Over the weekend I finished reading Stoner, by John Williams. I can’t remember the last time I said this about something I read, but I’m grateful now to report I thought this a beautiful book. It’s rare that I feel the moment transcended by something I read. I read for pleasure, and sometimes it’s a divine pleasure, but for the most part it provides no more than an entertaining distraction. If I’m lucky I’m given cause to think and question, and that is generally enough – I love the stimulation it affords. It’s rare – for me anyway – to be actually moved by the story. That’s what happened this time though. I loved William Stoner, the character. I ached for him often as the story unfolded, and at the end of it had melancholy tears in my eyes.

This is a simple story, just about as simple as it gets. It’s the story of William Stoner, from youth to death, set roughly in the period pre-WW1 to the mid 1950’s. He never shifts from the American midwest, where he becomes a college professor, marries, has a child, an affair, and eventually dies.

It’s an unpretentious novel about an unpretentious, decent man. At first the character reminded me of a friend who has a heart of gold, but who is occasionally socially awkward. As I got deeper into the book I found in Stoner something of a type, a type perhaps that doesn’t exist anymore. I pictured him as Jimmy Stewart, or maybe Gary Cooper – the unassuming, kind, principled, honest, humble, but determined type. The sort of man you can’t help but like, and admire grudgingly for qualities that might make him a better man than you.

In many ways it’s a sad story – or rather there are sad things that occur. Misfortune strikes, things go sour, hopes are found to be misplaced. The beauty of the book is that you read this and feel something of the simple rhythms of authentic life. There’s no real drama here, except the sort of dramas most of us have to deal with through the course of our life, the sort of real things that happen to real people. In a way Stoner is a representative of a decent man who always tried his best, contributed what he could before passing on. There is nothing special about him except that maybe he is truer than most. He is not exceptional, though there are times he dreamt of being so. He has regrets, but is not tortured by them. He gave what he could, felt as he was able to, then passed on, forgotten as easily as he is remembered.

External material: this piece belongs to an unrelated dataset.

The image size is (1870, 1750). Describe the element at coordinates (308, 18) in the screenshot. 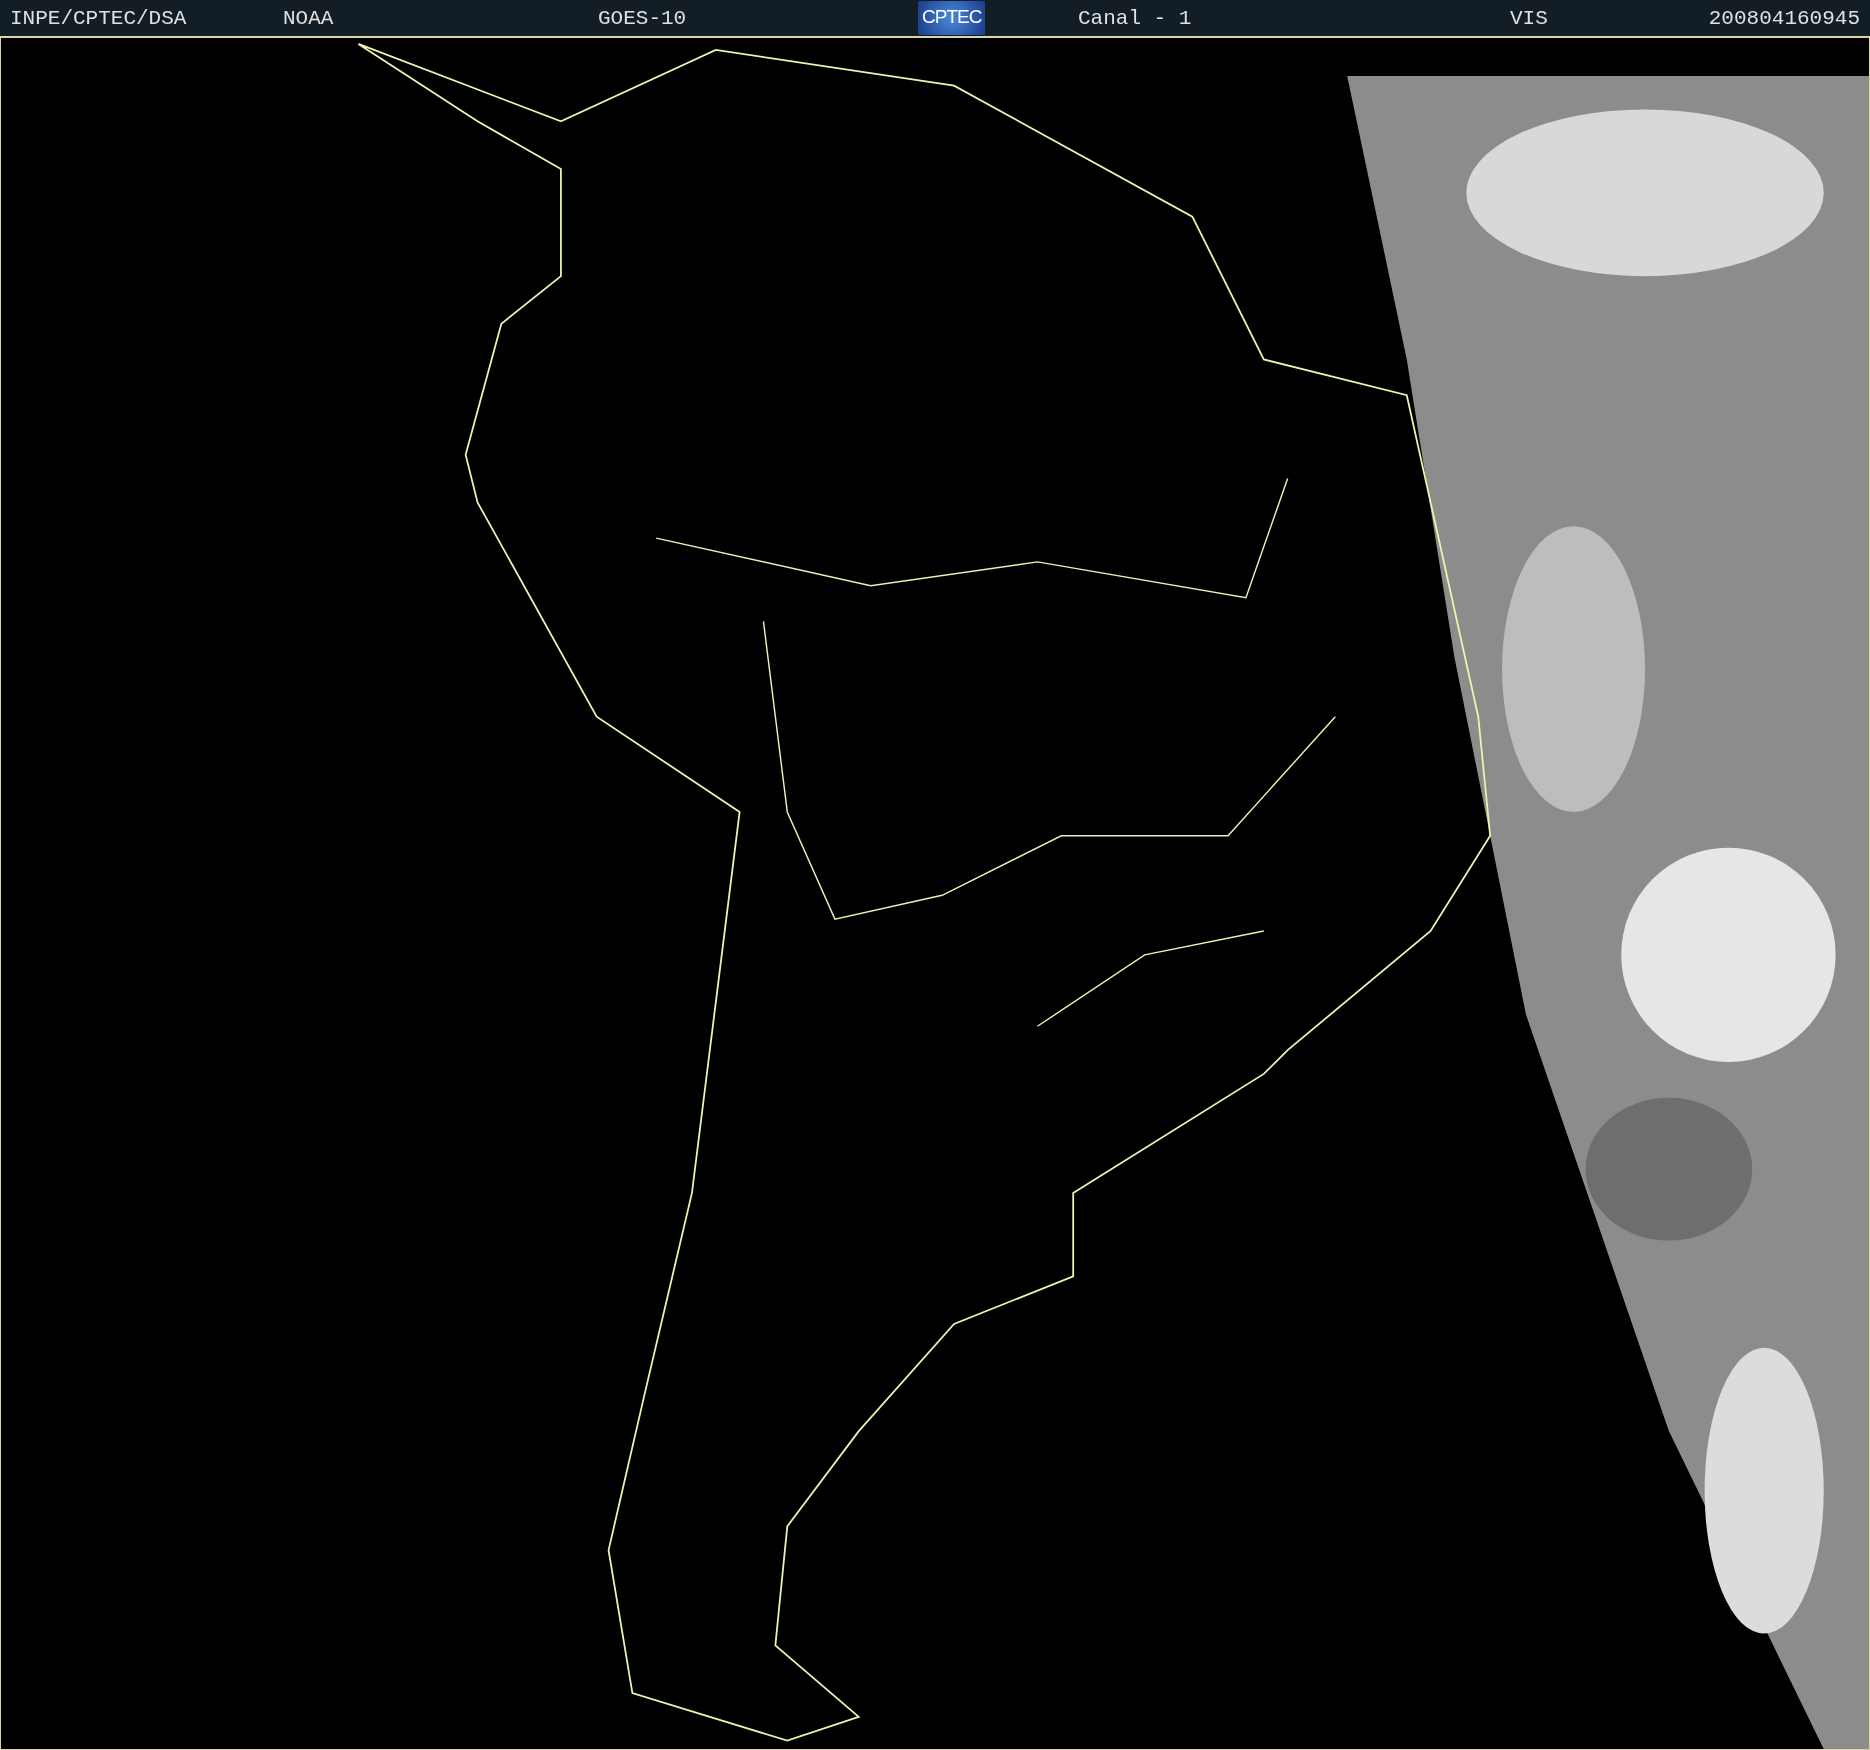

There is that element of quotidian in this tale. Daily, modest life. It draws the reader in because we share the same stuff. We’re not reading of heroes beyond our reach, or of characters placed in situations we could never imagine. It’s what makes it beautiful, because the scale is such that we absorb it simply, feel it simply because we have felt it before. In words here are described things that we have lived ourselves, and which are present within us. There is a humbling perspective in this.

Ultimately it’s not a sad story because it is so normal. This is the stuff of life – the things we wish might have been different, but the things that will happen nonetheless if our life is to be authentic. In his way he lived well, or at least honestly, and along felt joy.

One of the most beautiful, and gratifying parts of the book is when he falls in love for the first time. He’s in a strange, loveless marriage and circumstances have distanced him from his daughter. He carries on dutifully, doing his best and standing up for what he believes, and then unexpectedly he falls in love. For the first time in his life he feels real rapture. You feel so happy for him, and at the same time recall those moments of bliss you have yourself experienced.

There’s a beautiful piece of writing that describes the moment. I read it and felt one of those aches. It also seemed to me just about the truest representation of love as I know it. I’ll finish up this post with that:

In his extreme youth Stoner had thought of love as an absolute state of being to which, if one were lucky, one might find access; in his maturity he had decided it was the heaven of a false religion, toward which one ought to gaze with an amused disbelief, a gently familiar contempt, and an embarrassed nostalgia. Now in his middle age he began to know that it was neither a state of grace nor an illusion; he saw it as a human act of becoming, a condition that was invented and modified moment by moment and day by day, by the will and the intelligence and the heart.